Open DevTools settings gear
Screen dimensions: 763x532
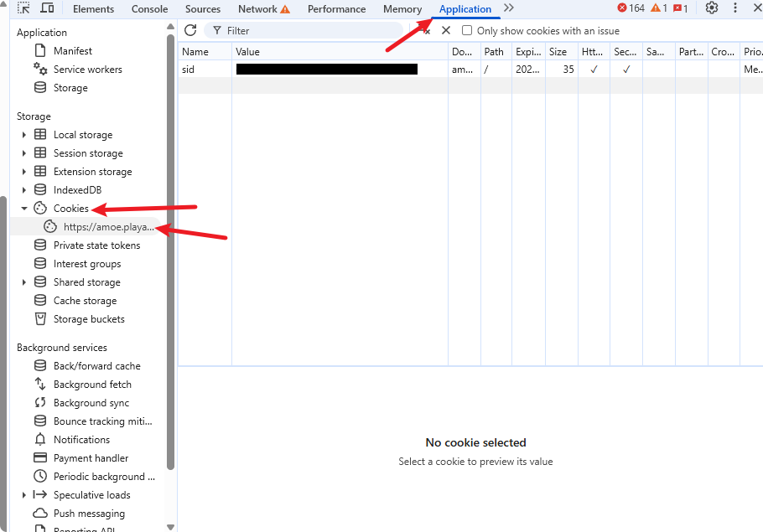pos(711,8)
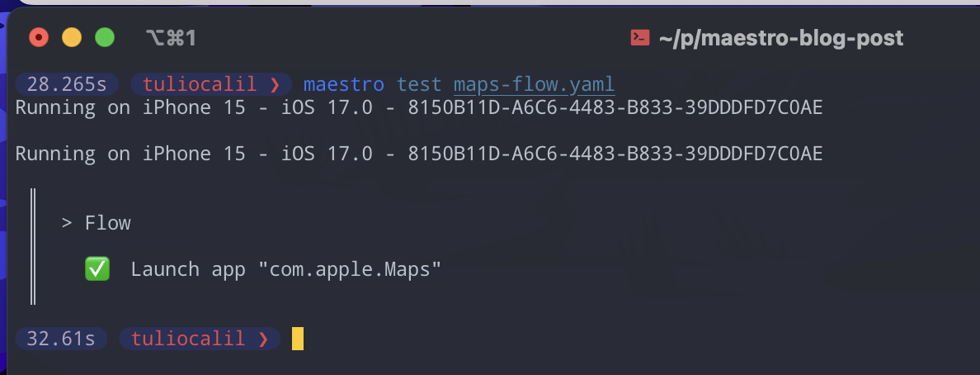Click the yellow minimize window button
Screen dimensions: 980x375
[x=72, y=37]
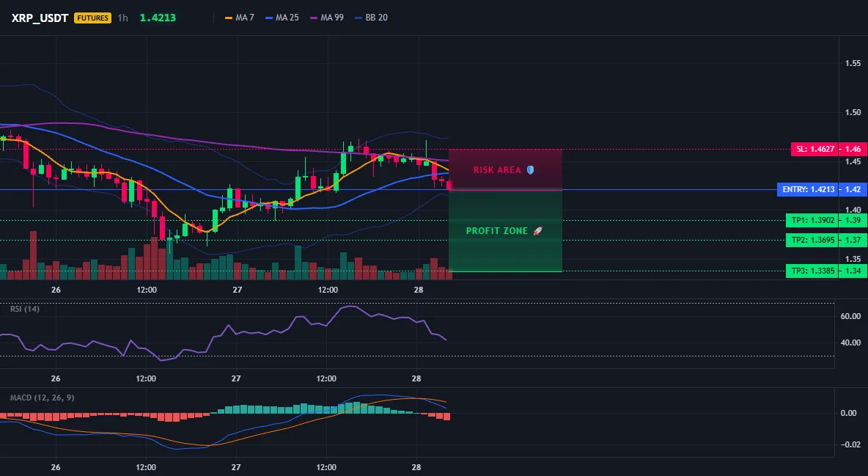
Task: Toggle the MA 99 legend item
Action: [x=327, y=18]
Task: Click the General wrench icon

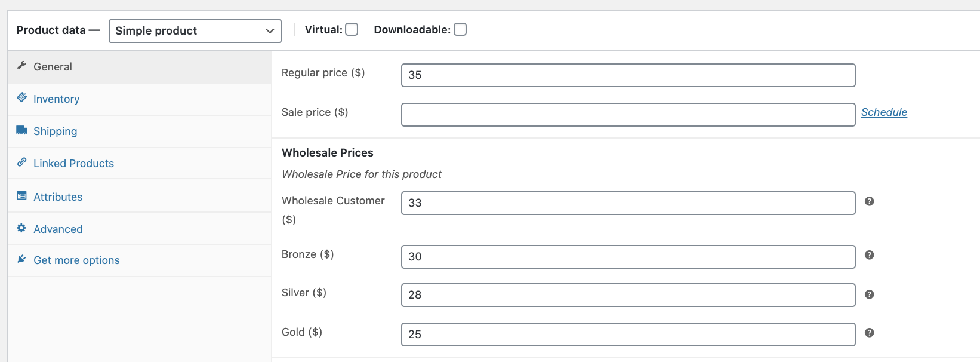Action: 21,66
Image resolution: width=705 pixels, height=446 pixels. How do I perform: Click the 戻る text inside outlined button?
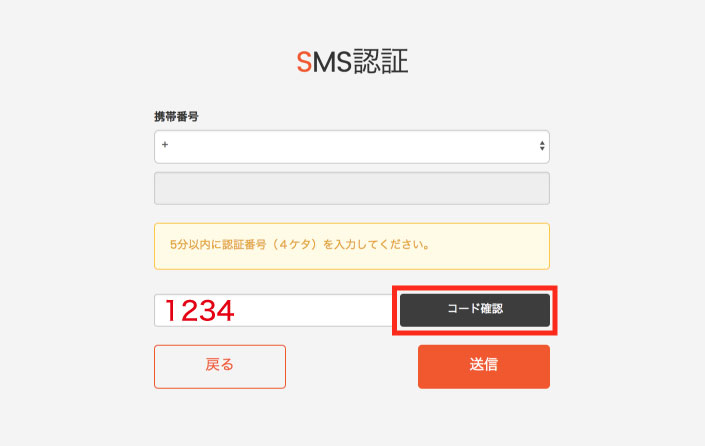(220, 364)
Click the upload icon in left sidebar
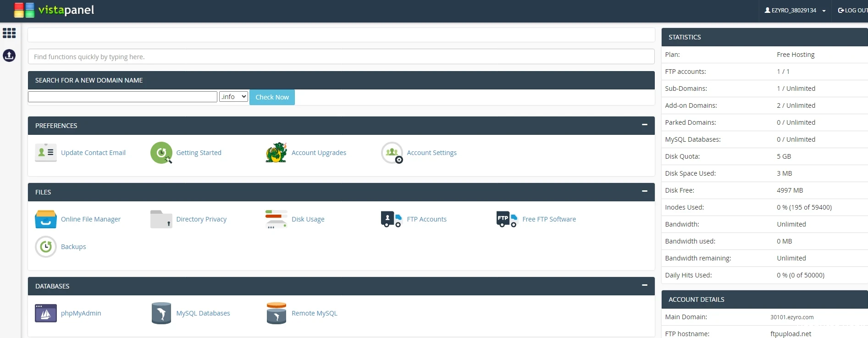 pyautogui.click(x=9, y=55)
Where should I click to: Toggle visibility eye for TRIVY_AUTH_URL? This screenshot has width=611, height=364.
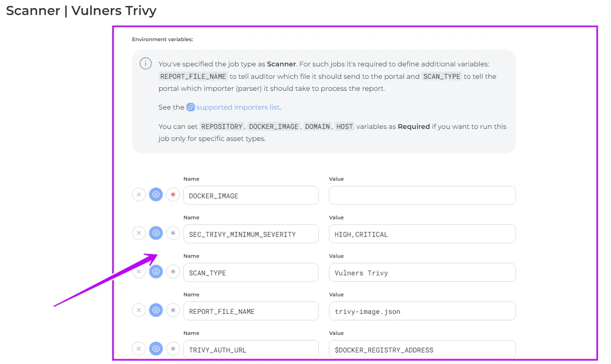click(x=156, y=349)
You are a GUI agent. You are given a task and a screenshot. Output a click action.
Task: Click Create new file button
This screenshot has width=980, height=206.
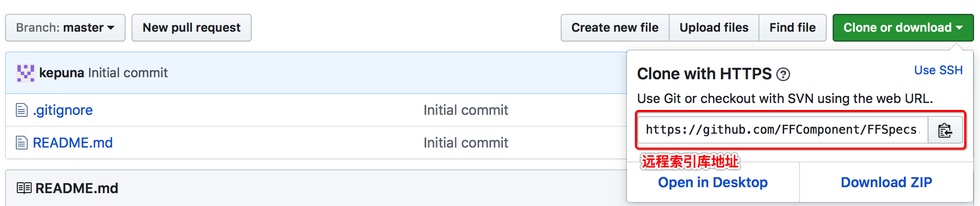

━━━━━━━━━━

■ How to complete this task: Print only the lines from the line that contains "Task: Click the General wrench icon" to the final line of the data, inclusive. Pictures stay out.

■ Reply to the task:
Task: Click the General wrench icon

Action: 21,66
Image resolution: width=705 pixels, height=446 pixels. How do I perform: Click the 戻る text inside outlined button?
(220, 364)
Click the upload icon in left sidebar
 pyautogui.click(x=9, y=55)
Where should I click to: Toggle visibility eye for TRIVY_AUTH_URL? This screenshot has width=611, height=364.
click(x=156, y=349)
You are a GUI agent. You are given a task and a screenshot. Output a click action.
Task: Click Create new file button
This screenshot has width=980, height=206.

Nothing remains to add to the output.